Short problem. In the lines running from the one containing "You are a GUI" down through the one containing "coordinates (34, 66).", swap "Hiking" for "Cycling" and write those lines out again with nothing else altered.

— Begin Records for the task —

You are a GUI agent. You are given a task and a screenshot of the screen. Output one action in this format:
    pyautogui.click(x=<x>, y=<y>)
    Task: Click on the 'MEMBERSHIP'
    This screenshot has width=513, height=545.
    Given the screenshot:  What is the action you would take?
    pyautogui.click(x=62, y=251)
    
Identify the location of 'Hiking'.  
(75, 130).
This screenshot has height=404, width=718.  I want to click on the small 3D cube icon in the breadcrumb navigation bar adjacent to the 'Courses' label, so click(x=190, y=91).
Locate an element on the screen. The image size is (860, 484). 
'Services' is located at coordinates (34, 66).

— End Records for the task —
— Begin Records for the task —

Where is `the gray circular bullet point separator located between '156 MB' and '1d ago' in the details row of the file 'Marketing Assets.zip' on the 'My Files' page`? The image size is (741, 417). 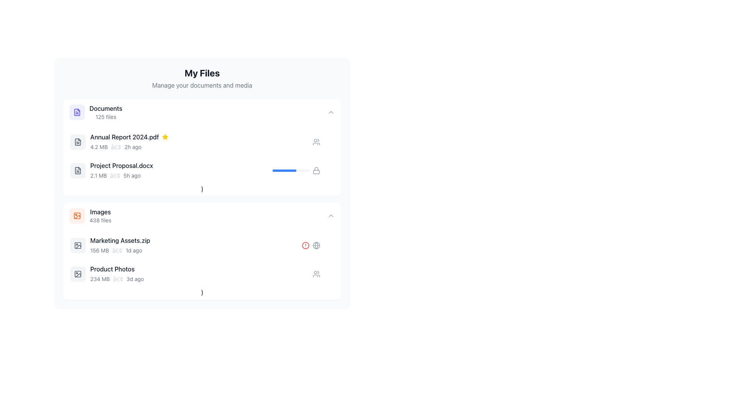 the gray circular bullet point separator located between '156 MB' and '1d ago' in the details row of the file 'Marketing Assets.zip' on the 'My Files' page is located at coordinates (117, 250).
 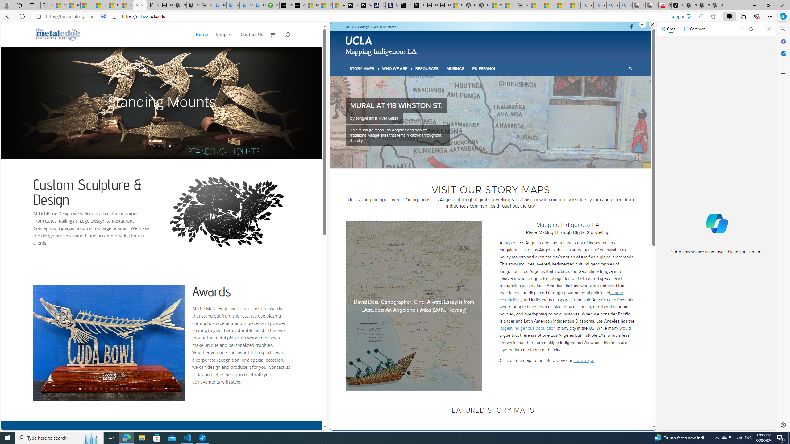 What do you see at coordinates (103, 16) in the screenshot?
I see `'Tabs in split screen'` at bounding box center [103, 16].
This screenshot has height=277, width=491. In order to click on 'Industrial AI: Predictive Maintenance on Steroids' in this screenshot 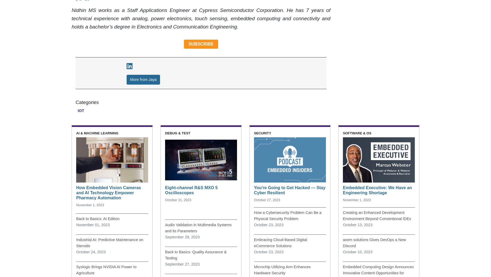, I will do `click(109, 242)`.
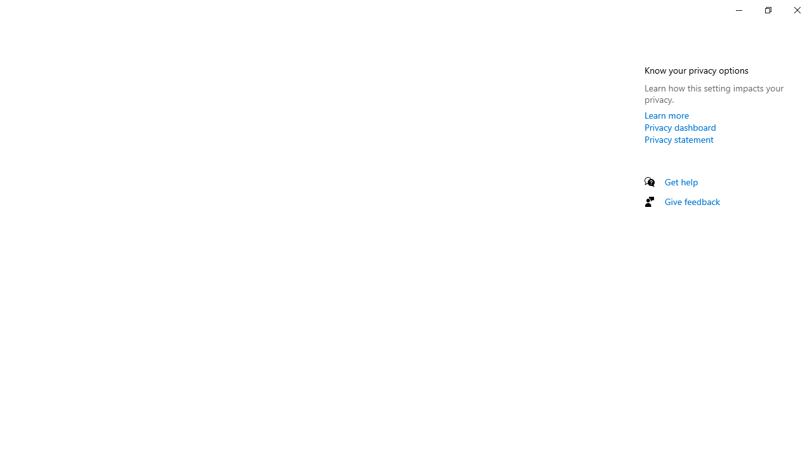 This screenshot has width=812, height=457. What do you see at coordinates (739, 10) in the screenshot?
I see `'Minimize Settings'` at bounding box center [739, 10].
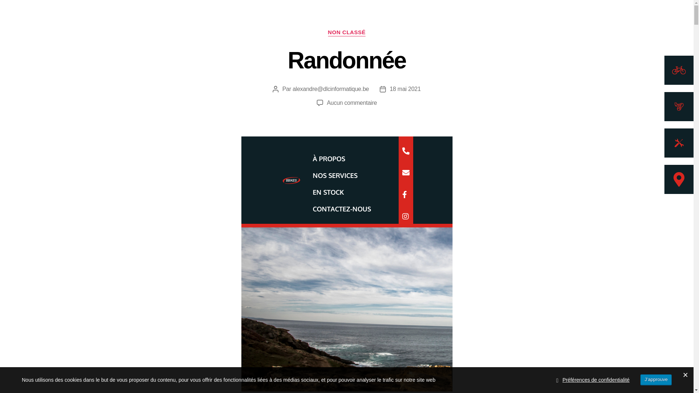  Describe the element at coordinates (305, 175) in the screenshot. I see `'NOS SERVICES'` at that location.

— End Records for the task —
— Begin Records for the task —

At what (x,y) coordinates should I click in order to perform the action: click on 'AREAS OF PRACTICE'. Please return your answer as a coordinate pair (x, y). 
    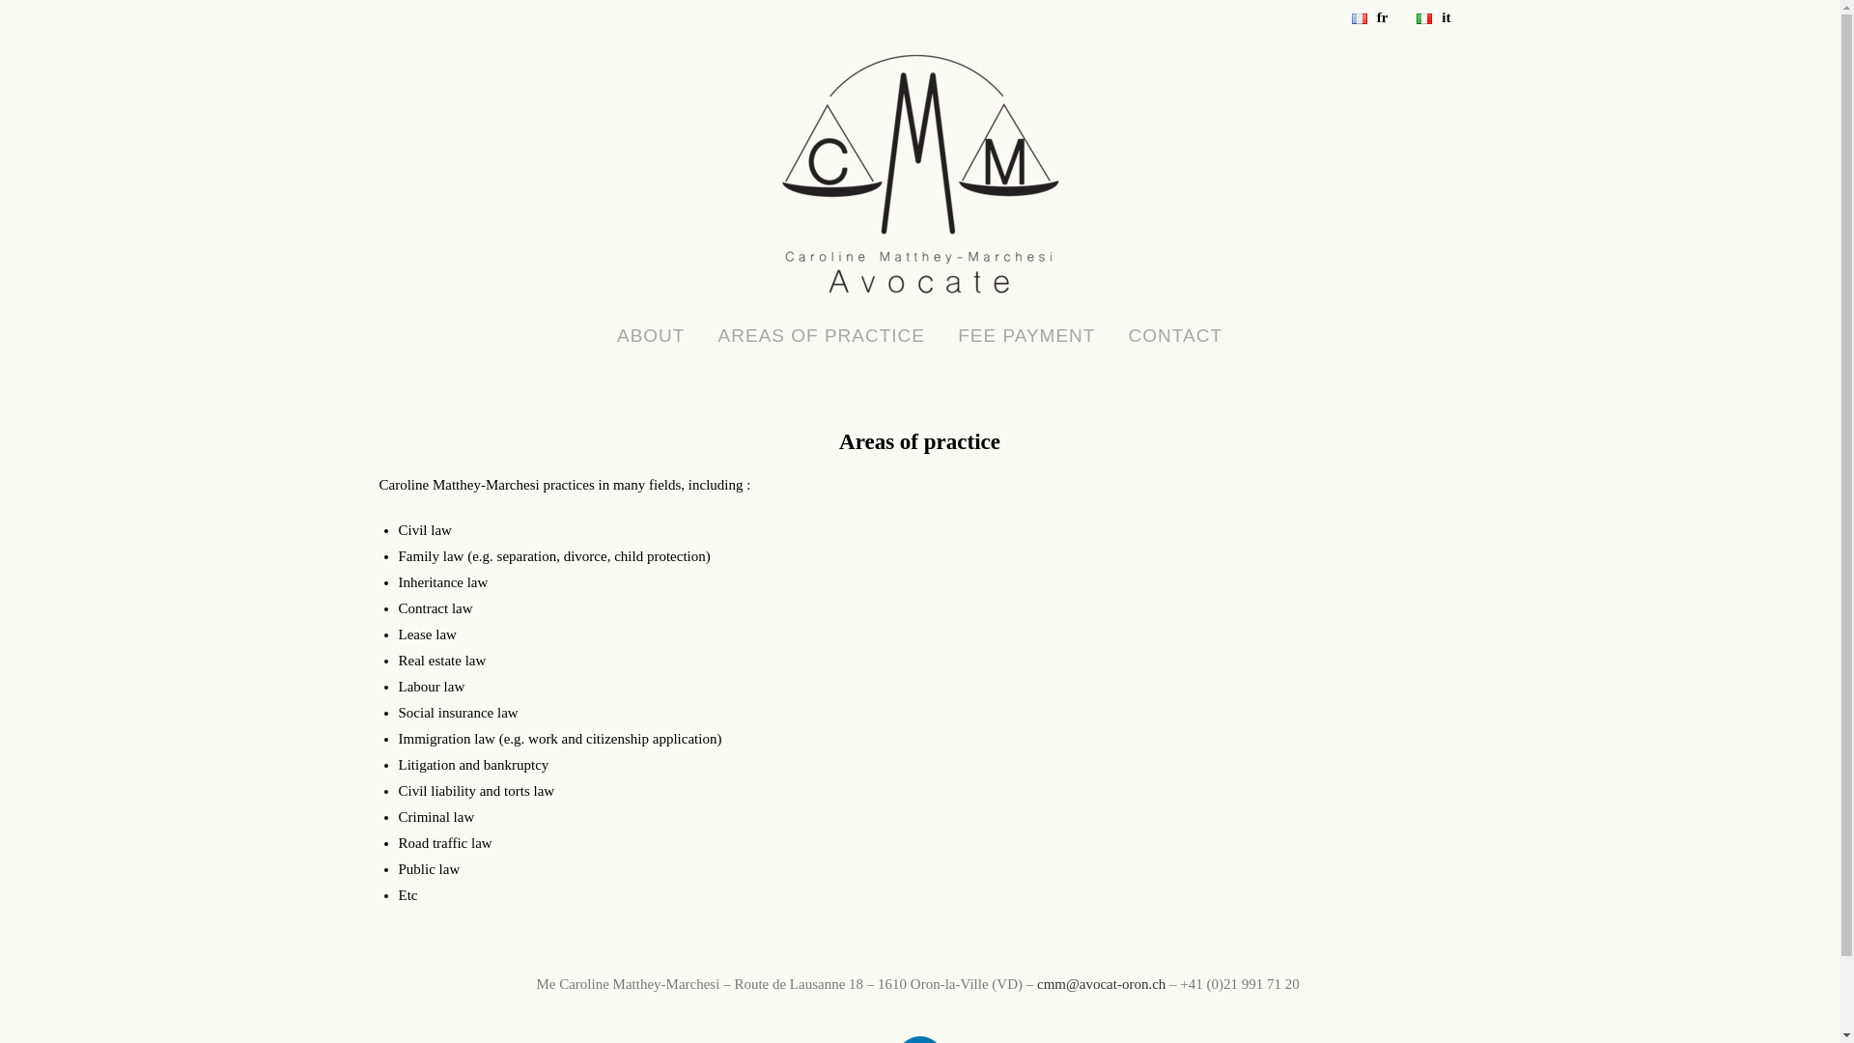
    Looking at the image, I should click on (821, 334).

— End Records for the task —

Solved problem.
You are a GUI agent. You are given a task and a screenshot of the screen. Output one action in this format:
    pyautogui.click(x=<x>, y=<y>)
    Task: Click on the 'MEMBERSHIP'
    This screenshot has width=513, height=545.
    Given the screenshot:  What is the action you would take?
    pyautogui.click(x=62, y=251)
    
Identify the location of 'Cycling'.  
(75, 130).
This screenshot has height=404, width=718.  I want to click on the small 3D cube icon in the breadcrumb navigation bar adjacent to the 'Courses' label, so click(x=190, y=91).
Locate an element on the screen. The image size is (860, 484). 
'Services' is located at coordinates (34, 66).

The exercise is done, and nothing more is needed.